Thanks Karl, that is very helpful to point out. I have conflated the two projects in my discussions and I will distinguish between them from now on where relevant.
I am extremely pleased to hear that we are attempting to reduce MEV in the sequencer and to only use auctions for the remainder. Are we doing this with the block producers too? Our aim must be to make MEV so low that it’s not worth bidding for in an auction.
Here are a few ideas to chew over:
Our problems with MEV are because Ethereum is not fully decentralized.
Block structure is fully decentralized. Blocks are proposed and validated by consensus across tens of thousands of nodes.
Block content is created by a centralized authority (miner/validator).
In short, block content is not trustless.
There is a historical reason for this. The Ethereum devs had their hands full in the run up to genesis. Creating the world’s first and best blockchain smart contract network was a massive deal and rightly took all of their stretched resources to complete.

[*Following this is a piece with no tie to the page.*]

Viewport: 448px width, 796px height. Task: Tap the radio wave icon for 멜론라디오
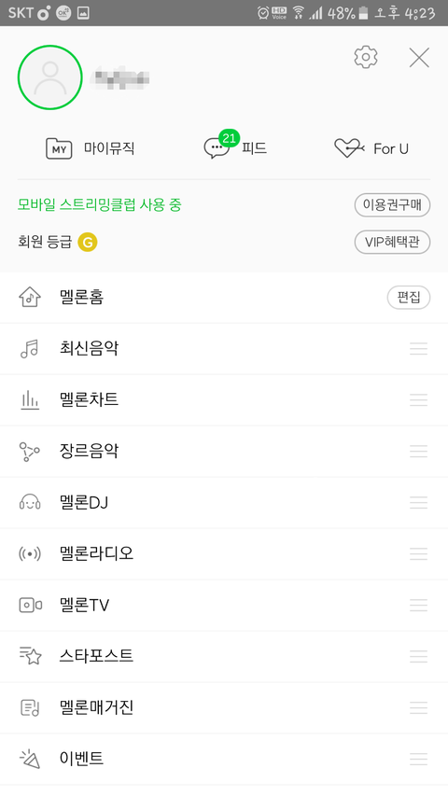pos(30,554)
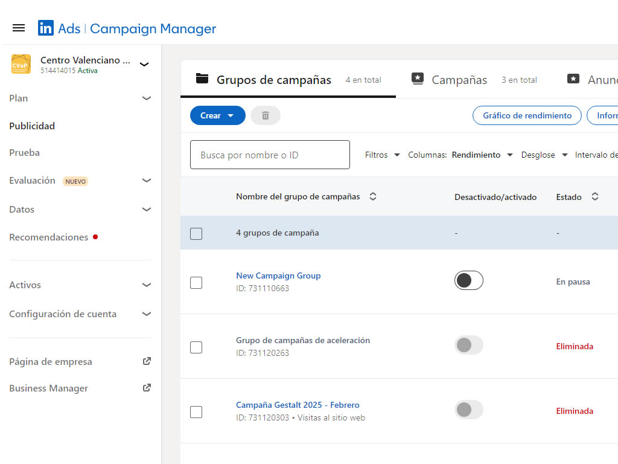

As a result the consensus mechanism had to be largely borrowed from Bitcoin. In Bitcoin the transaction order within a block is irrelevant. Transaction censorship isn’t really a problem either, just an inconvenience. As the MEV analysis shows, this is very much not the case with smart contracts. It was understandable at the time but it’s 6 years later now and we’ve seen the harm it causes.
Addressing the hidden centralization in block content creation is where I feel our energies should be directed. I would love to see all these sharp minds getting stuck into this problem.